**SUPPLIED MATERIAL:**
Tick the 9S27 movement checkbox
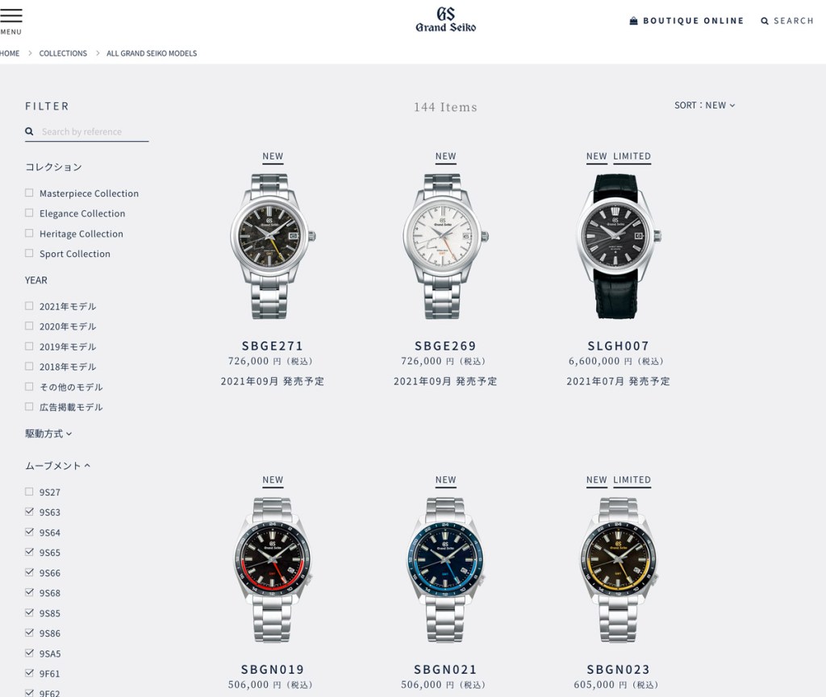The image size is (826, 697). [x=29, y=492]
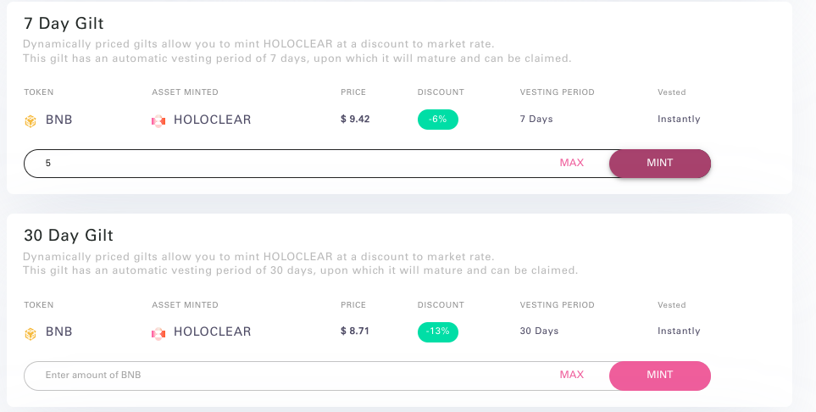816x412 pixels.
Task: Click MAX link in 30 Day Gilt
Action: coord(572,375)
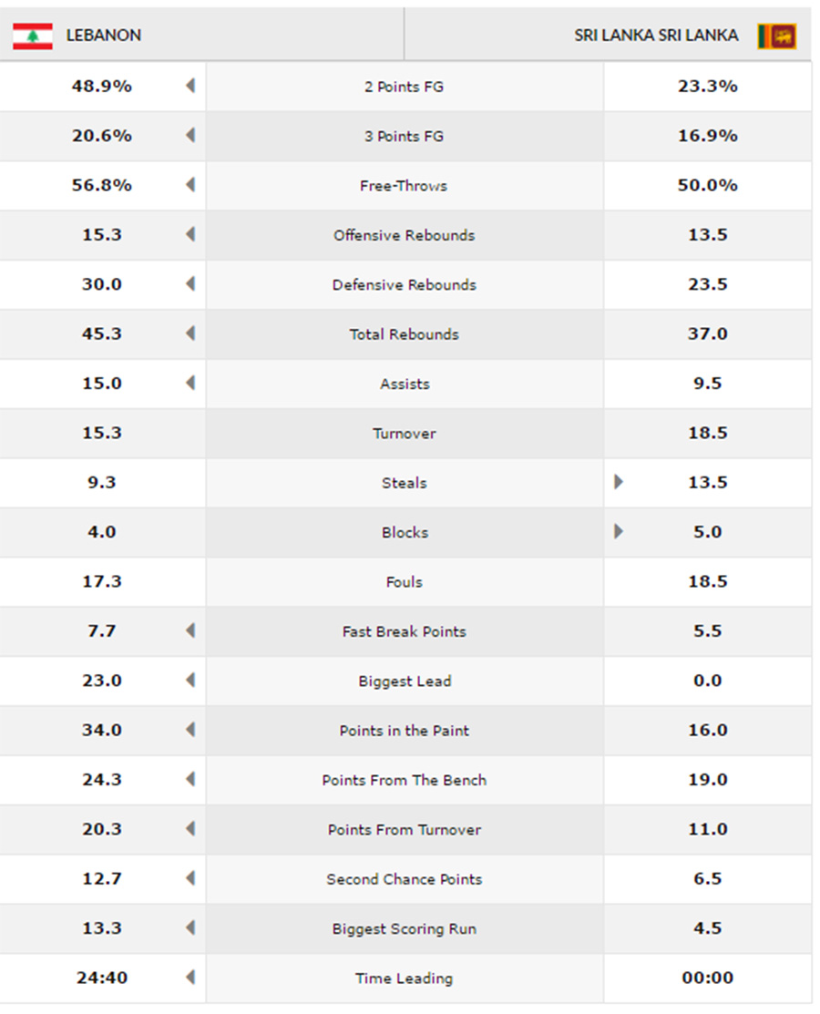
Task: Click the Second Chance Points label
Action: (x=405, y=879)
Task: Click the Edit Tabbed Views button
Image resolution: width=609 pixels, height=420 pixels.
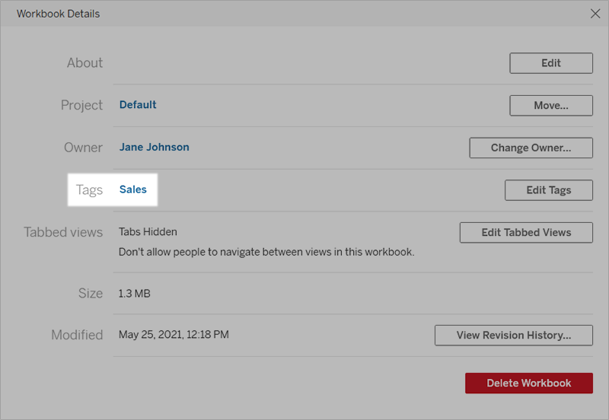Action: click(x=526, y=232)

**REQUIRED ACTION:**
Only the pictures are to be omitted; the records above must otherwise be reproduced exactly.

**EXERCISE ANSWER:**
Tick the 9S27 movement checkbox
The image size is (826, 697). [x=29, y=492]
816x412 pixels.
Task: Click MAX link in 30 Day Gilt
Action: coord(572,375)
Task: Click the Second Chance Points label
Action: (x=405, y=879)
Task: Click the Edit Tabbed Views button
Image resolution: width=609 pixels, height=420 pixels.
Action: click(x=526, y=232)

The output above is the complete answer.